Assessing the Timing and Extent of Coastal Change in Western Alaska

Tribal Profiles
U.S. Climate Resilience Toolkit

Alaska’s western coast has seen substantial changes in recent years. During 2013, the Village of Shishmaref saw 60 feet of shoreline vanish in a single storm. Over a five-year period, storms also removed 30 feet of shoreline at an ancient Yup’ik village near Quinhagak, increasing the urgency of archaeologists and the community to protect this historic site. And recently, storm surges have flooded portions of the town of Golovin so frequently that residents made a decision to relocate some of their essential infrastructure to higher ground.
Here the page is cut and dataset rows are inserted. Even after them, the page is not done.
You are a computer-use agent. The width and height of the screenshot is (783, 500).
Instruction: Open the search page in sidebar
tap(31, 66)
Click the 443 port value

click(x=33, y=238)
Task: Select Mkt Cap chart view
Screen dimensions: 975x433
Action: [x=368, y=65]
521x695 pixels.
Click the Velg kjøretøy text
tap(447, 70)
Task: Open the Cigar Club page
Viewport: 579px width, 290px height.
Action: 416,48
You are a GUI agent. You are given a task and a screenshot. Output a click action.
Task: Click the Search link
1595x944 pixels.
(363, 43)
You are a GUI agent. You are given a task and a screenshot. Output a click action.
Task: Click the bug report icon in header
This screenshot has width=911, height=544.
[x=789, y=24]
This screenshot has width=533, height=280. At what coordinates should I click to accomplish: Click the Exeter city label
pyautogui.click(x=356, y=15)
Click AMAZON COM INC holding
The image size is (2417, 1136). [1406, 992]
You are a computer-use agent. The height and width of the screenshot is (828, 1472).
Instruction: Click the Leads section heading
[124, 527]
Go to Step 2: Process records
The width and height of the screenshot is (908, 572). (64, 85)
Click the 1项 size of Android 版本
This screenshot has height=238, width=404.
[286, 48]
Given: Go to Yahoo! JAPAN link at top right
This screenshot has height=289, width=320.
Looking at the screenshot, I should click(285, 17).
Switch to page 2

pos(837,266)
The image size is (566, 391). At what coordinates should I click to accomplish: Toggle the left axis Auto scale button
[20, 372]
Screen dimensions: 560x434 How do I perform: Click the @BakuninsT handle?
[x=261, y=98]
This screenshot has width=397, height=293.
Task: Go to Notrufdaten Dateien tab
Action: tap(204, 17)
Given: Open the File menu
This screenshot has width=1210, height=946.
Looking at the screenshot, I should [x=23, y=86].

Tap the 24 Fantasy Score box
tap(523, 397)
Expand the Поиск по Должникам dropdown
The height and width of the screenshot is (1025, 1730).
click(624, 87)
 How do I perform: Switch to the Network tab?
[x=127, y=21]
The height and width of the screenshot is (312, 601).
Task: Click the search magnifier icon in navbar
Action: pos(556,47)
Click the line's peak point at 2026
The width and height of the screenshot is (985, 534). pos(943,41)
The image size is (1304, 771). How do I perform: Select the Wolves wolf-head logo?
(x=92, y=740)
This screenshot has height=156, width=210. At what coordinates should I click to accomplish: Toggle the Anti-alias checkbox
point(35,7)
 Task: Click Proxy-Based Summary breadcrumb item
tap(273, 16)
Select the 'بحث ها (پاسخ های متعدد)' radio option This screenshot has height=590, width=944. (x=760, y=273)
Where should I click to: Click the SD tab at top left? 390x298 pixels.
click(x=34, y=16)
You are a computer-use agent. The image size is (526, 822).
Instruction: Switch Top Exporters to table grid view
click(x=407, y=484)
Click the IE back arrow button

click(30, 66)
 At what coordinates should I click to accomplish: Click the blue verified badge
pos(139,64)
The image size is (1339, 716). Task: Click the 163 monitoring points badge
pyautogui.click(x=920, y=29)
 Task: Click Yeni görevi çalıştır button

These events illustrate the vulnerability of western Alaska’s coastal communities and cultural resources to rising seas and eroding coastlines. As the region warms—and sea ice and land-fast ice that once protected coastlines during extreme storms disappears—the impacts of coastal erosion will only increase. Issues of coastal change in the region fall within the purview of the Western Alaska Landscape Conservation Cooperative (LCC). The LCC is one of 22 regional efforts across the United States launched to better integrate science and management in addressing climate change and other landscape-scale issues. The Western Alaska LCC is governed by a partnership of 14 state, federal, and tribal organizations with input from academia, agencies, non-profit organizations, consulting firms, and traditional knowledge experts. In 2012, the Western Alaska LCC co-hosted a coastal hazards workshop with the Alaska Ocean Observing System and the Alaska Climate Science Center. At the workshop, a broad group of stakeholders identified their needs for information and tools that would help them understand and forecast how the coast is changing. To date, the LCC has sponsored or co-sponsored 17 projects to address recommendations offered by workshop participants.